(Stored data entries)

########################################

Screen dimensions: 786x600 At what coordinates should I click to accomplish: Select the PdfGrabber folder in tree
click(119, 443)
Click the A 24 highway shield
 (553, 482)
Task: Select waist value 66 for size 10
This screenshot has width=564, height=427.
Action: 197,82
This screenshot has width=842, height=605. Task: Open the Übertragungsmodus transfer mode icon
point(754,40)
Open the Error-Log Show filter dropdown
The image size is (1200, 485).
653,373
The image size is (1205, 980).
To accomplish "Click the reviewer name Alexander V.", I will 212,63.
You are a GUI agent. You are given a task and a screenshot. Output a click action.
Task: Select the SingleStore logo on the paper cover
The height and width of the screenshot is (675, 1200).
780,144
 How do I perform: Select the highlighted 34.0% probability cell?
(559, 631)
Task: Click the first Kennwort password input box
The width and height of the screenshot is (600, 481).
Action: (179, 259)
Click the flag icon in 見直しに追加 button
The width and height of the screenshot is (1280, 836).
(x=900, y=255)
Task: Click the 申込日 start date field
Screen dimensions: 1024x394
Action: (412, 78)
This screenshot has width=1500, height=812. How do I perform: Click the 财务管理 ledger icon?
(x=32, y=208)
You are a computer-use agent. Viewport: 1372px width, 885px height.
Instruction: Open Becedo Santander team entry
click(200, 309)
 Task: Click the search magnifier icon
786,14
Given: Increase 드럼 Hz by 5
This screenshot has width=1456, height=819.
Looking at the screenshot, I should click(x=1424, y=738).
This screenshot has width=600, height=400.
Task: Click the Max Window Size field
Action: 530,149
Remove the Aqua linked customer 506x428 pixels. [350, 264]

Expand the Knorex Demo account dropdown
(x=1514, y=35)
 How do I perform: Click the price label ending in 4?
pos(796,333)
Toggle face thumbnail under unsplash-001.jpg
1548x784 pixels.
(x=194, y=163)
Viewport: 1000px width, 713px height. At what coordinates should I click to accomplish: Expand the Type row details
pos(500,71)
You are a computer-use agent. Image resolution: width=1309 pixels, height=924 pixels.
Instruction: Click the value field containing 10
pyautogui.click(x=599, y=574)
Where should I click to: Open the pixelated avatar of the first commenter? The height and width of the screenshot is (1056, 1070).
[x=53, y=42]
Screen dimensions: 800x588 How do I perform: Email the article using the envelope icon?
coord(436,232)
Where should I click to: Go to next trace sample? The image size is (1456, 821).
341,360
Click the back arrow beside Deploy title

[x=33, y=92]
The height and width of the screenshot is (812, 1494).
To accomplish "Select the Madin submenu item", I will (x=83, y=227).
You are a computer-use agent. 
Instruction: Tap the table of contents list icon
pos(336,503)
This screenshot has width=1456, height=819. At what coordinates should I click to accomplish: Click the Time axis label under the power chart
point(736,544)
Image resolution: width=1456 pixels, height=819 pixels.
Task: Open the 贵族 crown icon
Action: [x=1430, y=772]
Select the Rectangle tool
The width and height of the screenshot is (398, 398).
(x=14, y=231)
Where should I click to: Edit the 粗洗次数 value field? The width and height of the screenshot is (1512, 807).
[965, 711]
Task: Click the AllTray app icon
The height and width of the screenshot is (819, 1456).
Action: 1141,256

########################################

> [Task prompt]
Return every line of the records above verbatim.

> [Solution for this task]
Screen dimensions: 786x600 At what coordinates should I click to accomplish: Select the PdfGrabber folder in tree
click(119, 443)
Click the A 24 highway shield
 (553, 482)
Task: Select waist value 66 for size 10
This screenshot has width=564, height=427.
Action: 197,82
This screenshot has width=842, height=605. Task: Open the Übertragungsmodus transfer mode icon
point(754,40)
Open the Error-Log Show filter dropdown
The image size is (1200, 485).
653,373
The image size is (1205, 980).
To accomplish "Click the reviewer name Alexander V.", I will 212,63.
You are a GUI agent. You are given a task and a screenshot. Output a click action.
Task: Select the SingleStore logo on the paper cover
The height and width of the screenshot is (675, 1200).
780,144
 How do I perform: Select the highlighted 34.0% probability cell?
(559, 631)
Task: Click the first Kennwort password input box
The width and height of the screenshot is (600, 481).
Action: (179, 259)
Click the flag icon in 見直しに追加 button
The width and height of the screenshot is (1280, 836).
(x=900, y=255)
Task: Click the 申込日 start date field
Screen dimensions: 1024x394
Action: (412, 78)
This screenshot has width=1500, height=812. How do I perform: Click the 财务管理 ledger icon?
(x=32, y=208)
You are a computer-use agent. Viewport: 1372px width, 885px height.
Instruction: Open Becedo Santander team entry
click(200, 309)
 Task: Click the search magnifier icon
786,14
Given: Increase 드럼 Hz by 5
This screenshot has width=1456, height=819.
Looking at the screenshot, I should click(x=1424, y=738).
This screenshot has width=600, height=400.
Task: Click the Max Window Size field
Action: 530,149
Remove the Aqua linked customer 506x428 pixels. [350, 264]

Expand the Knorex Demo account dropdown
(x=1514, y=35)
 How do I perform: Click the price label ending in 4?
pos(796,333)
Toggle face thumbnail under unsplash-001.jpg
1548x784 pixels.
(x=194, y=163)
Viewport: 1000px width, 713px height. At what coordinates should I click to accomplish: Expand the Type row details
pos(500,71)
You are a computer-use agent. Image resolution: width=1309 pixels, height=924 pixels.
Instruction: Click the value field containing 10
pyautogui.click(x=599, y=574)
Where should I click to: Open the pixelated avatar of the first commenter? The height and width of the screenshot is (1056, 1070).
[x=53, y=42]
Screen dimensions: 800x588 How do I perform: Email the article using the envelope icon?
coord(436,232)
Where should I click to: Go to next trace sample? The image size is (1456, 821).
341,360
Click the back arrow beside Deploy title

[x=33, y=92]
The height and width of the screenshot is (812, 1494).
To accomplish "Select the Madin submenu item", I will (x=83, y=227).
You are a computer-use agent. 
Instruction: Tap the table of contents list icon
pos(336,503)
This screenshot has width=1456, height=819. At what coordinates should I click to accomplish: Click the Time axis label under the power chart
point(736,544)
Image resolution: width=1456 pixels, height=819 pixels.
Task: Open the 贵族 crown icon
Action: [x=1430, y=772]
Select the Rectangle tool
The width and height of the screenshot is (398, 398).
(x=14, y=231)
Where should I click to: Edit the 粗洗次数 value field? The width and height of the screenshot is (1512, 807).
[965, 711]
Task: Click the AllTray app icon
The height and width of the screenshot is (819, 1456).
Action: 1141,256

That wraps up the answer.